• **Objective**:
How many of the lines below contain the string "Select", with uppercase and lowercase counted as different? Give only the number.

• **Material to process**:
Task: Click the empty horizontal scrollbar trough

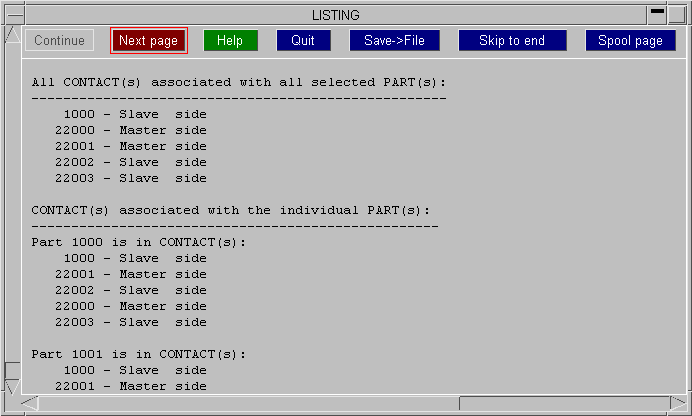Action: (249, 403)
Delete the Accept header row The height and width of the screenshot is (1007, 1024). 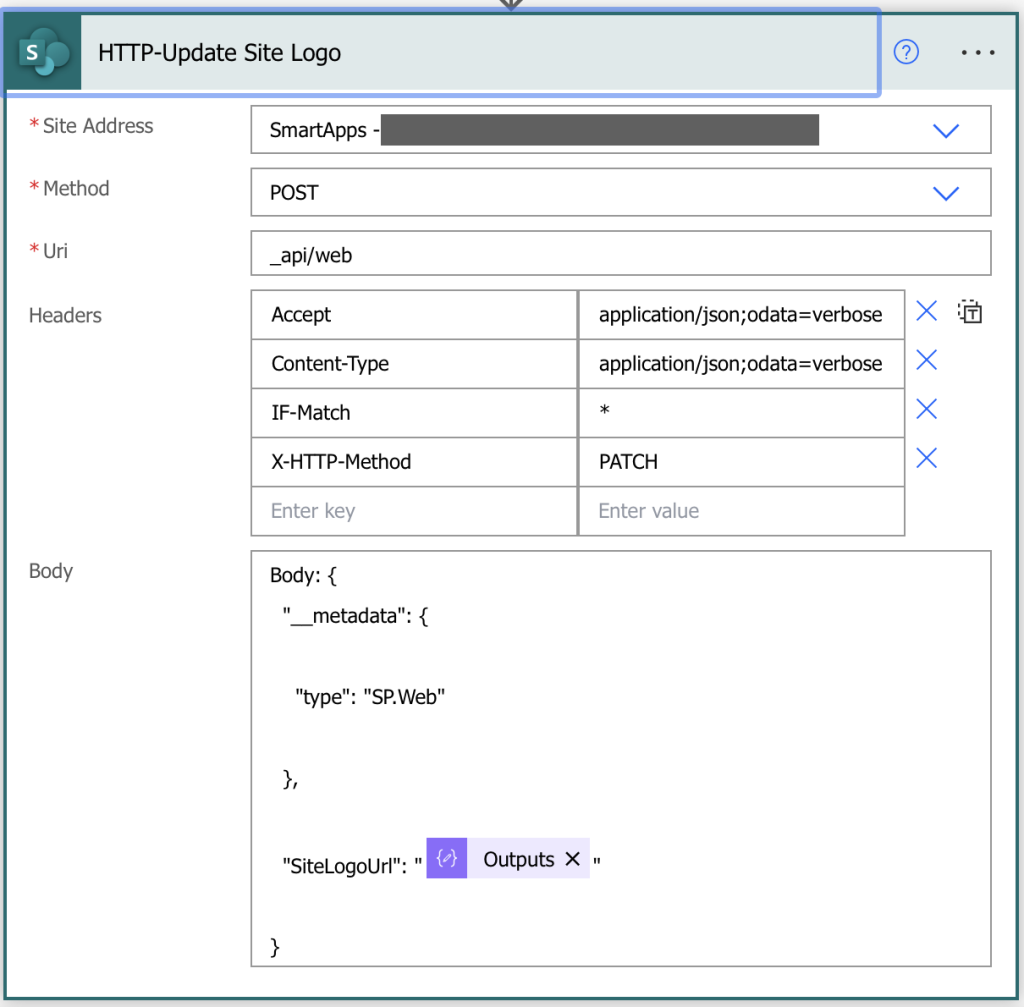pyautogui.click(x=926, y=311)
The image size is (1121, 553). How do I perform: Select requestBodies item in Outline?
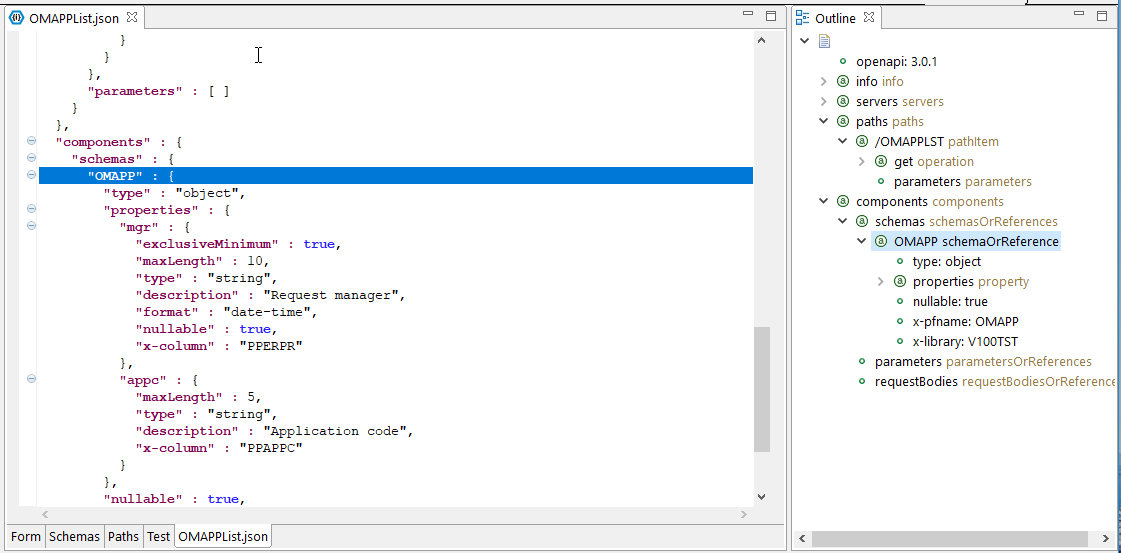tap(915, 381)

• **Expected answer**:
1